There are $k$ types of brackets each with its own opening bracket and closing bracket. We assume that the first pair is denoted by the numbers 1 and $k+1,$ the second by 2 and $k+2,$ and so on. Thus the opening brackets are denoted by $1, 2, \ldots, k,$ and the corresponding closing brackets are denoted by $k+1, k+2, \ldots, 2k,$ respectively.

Some sequences with elements from $1, 2, \ldots, 2k$ form well-bracketed sequences while others don't.

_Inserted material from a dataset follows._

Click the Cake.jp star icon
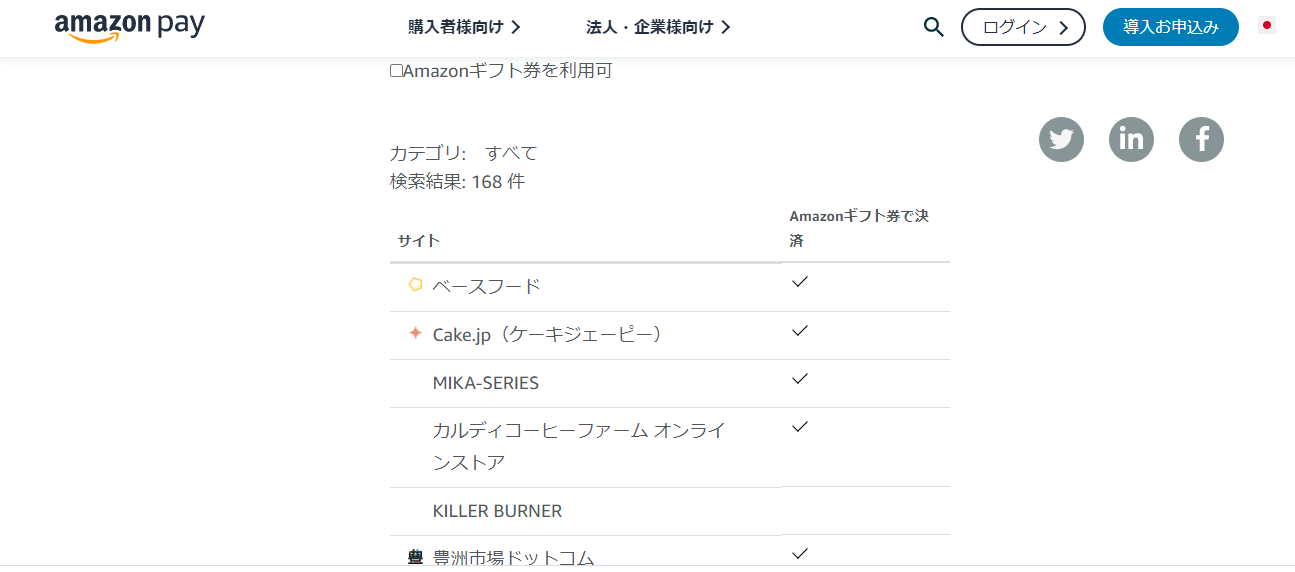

A sequence is well-bracketed if we can match or pair up opening brackets of the same type in such a way that the following holds:

Every bracket is paired up.
In each matched pair, the opening bracket occurs before the closing bracket.
For a matched pair, any other matched pair lies either completely between them or outside them.

In this problem, you are given a sequence of brackets of length $N$ : $B[1], \ldots, B[N]$ , where each $B[i]$ is one of the brackets. You are also given an array of Values: $V[1],\ldots, V[N]$ .

Among all the subsequences in the Values array, such that the corresponding bracket subsequence in the B Array is a well-bracketed sequence, you need to find the maximum sum.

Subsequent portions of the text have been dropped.